Blok Teks:
┌──

Pada novel O, perintah untuk mendirikan salat yang merupakan salah satu bentuk ibadahnya umat muslim diserukan oleh seekor burung kakak tua bernama Siti.
“Dirikan shalat! Dirikan shalat!”
Setelah kehilangan kekasihnya, O melangsungkan hidup dengan Betalumur, seorang laki-laki pemabuk yang tampak patah hati. Bersama Betalumur, O menjadi pemain sirkus di pertunjukan topeng monyet. Di gedung kosong tempat mereka singgahlah, O dan Betalumur bertemu Siti.
Sebelum hinggap di gedung kosong itu, Siti mendapat pelajaran mengaji dari Syekh Asyhadie yang gemar mengajari anak-anak mengaji. Siti merasa terpukau dan bahkan dari kebiasaannya mendengarkan Syekh Asyhadie, Siti hapal ayat Al-Quran.
Seruan Siti di gedung kosong itu membuat Mak Kangkung dan Mat Angin, penghuni lain di rumah singgah menjadi taubat dan alim. Namun berkebalikan dengan mereka, Betalumur justru merasa terusik dan terganggu dengan seruan Siti itu.
Dari kisah Betalumur, Mak Kangkung dan Mat Angin, dapat dipahami bahwa manusia begitu beragam. Eka Kurniawan seperti memberikan sindiran halus kepada Manusia. Betapa pun sebaik-baiknya manusia diciptakan, mereka tetap bukan apa-apa jika menjadi manusia beragama yang tidak mengenal Tuhan-Nya.
Kisah Cinta Tragis pada Novel “O”
Cinta merupakan salah satu kebutuhan manusia. Pada teori hierarki kebutuhan Mashlow, Cinta ada pada kebutuhan ketiga setelah kebutuhan dasar untuk beratahan hidup seperti makan minum dan kebutuhan atas rasa aman yang meliputi fisik maupun mental.
Dari perjalanan patah hatinya O yang mencari kekasihnya yang dianggap sudah menjadi manusia, dapat ditemukan tokoh-tokoh lain. Seperti patah hatinya pemuda pawang topeng, pemuda lain yang patah hati setelah diselingkuhi lalu terobsesi dengan anak anjing. Ada polisi yang terlibat cinta terlarang maupun afeksi seorang perempuan terhadap anjing dan ingin memeliharanya namun dilarang oleh suami.

└──

Data yang Diberikan:
┌──

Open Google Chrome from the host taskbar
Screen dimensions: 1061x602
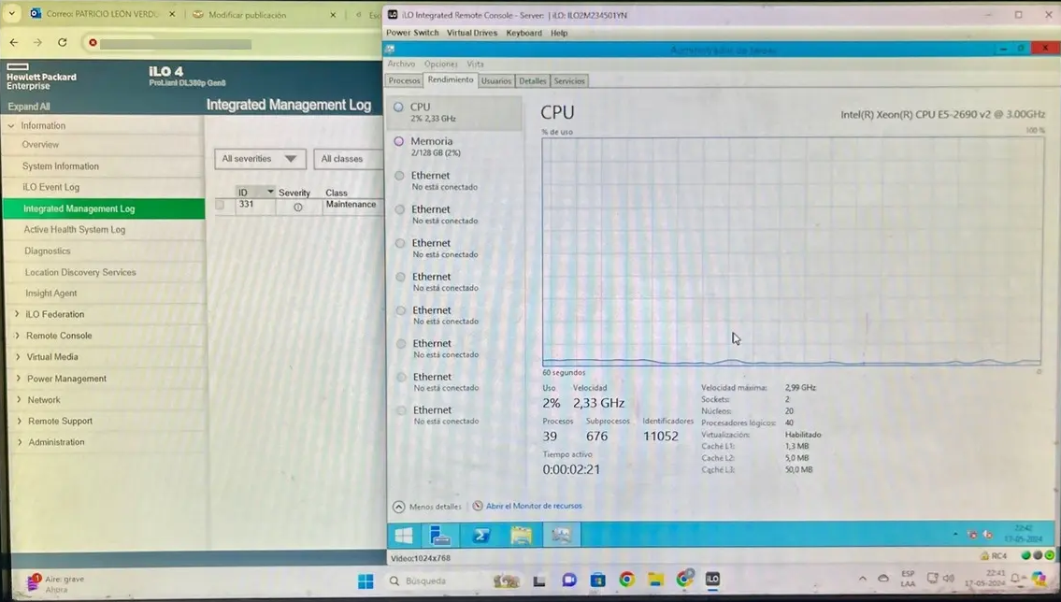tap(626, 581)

└──
┌──

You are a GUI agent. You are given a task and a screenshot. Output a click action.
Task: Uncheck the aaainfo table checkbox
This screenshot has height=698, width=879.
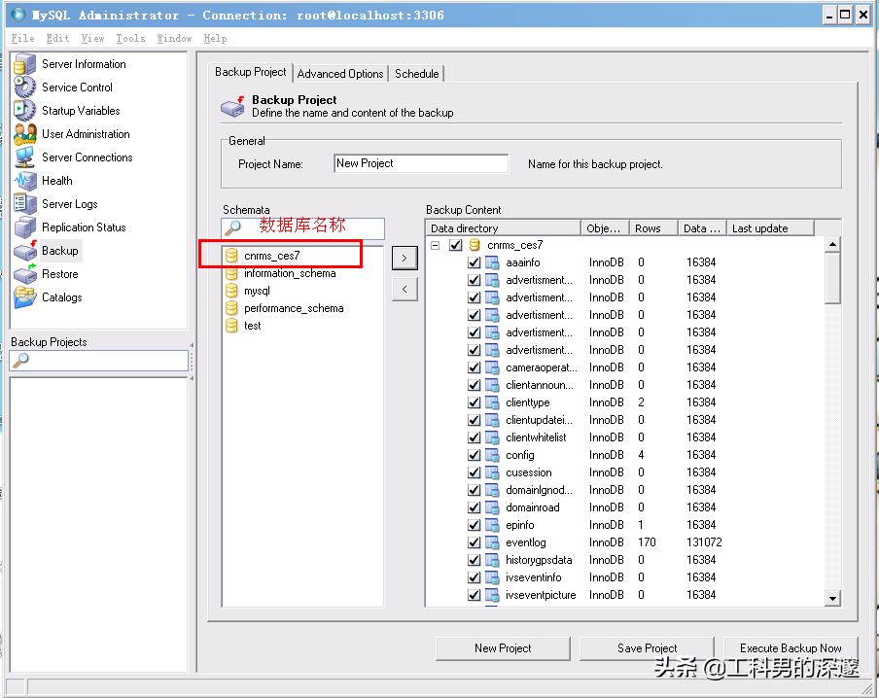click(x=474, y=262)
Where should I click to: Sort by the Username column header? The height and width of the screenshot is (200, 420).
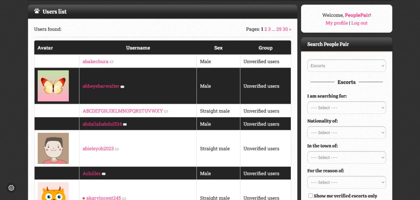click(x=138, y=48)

└──

Petunjuk:
A – Sebutkan semua nama tokoh novel O yang muncul dalam blok teks.
B – Menurut blok teks, dari siapa Siti mendapat pelajaran mengaji?
C – Tuliskan ulang bagian blok teks mulai dari "Setelah kehilangan kekasihnya, O" sampai dengan "hapal ayat Al-Quran.".

Hasil Latihan:
A – O, Betalumur, Siti, Syekh Asyhadie, Mak Kangkung, Mat Angin

B – Dari Syekh Asyhadie.

C –
Setelah kehilangan kekasihnya, O melangsungkan hidup dengan Betalumur, seorang laki-laki pemabuk yang tampak patah hati. Bersama Betalumur, O menjadi pemain sirkus di pertunjukan topeng monyet. Di gedung kosong tempat mereka singgahlah, O dan Betalumur bertemu Siti.
Sebelum hinggap di gedung kosong itu, Siti mendapat pelajaran mengaji dari Syekh Asyhadie yang gemar mengajari anak-anak mengaji. Siti merasa terpukau dan bahkan dari kebiasaannya mendengarkan Syekh Asyhadie, Siti hapal ayat Al-Quran.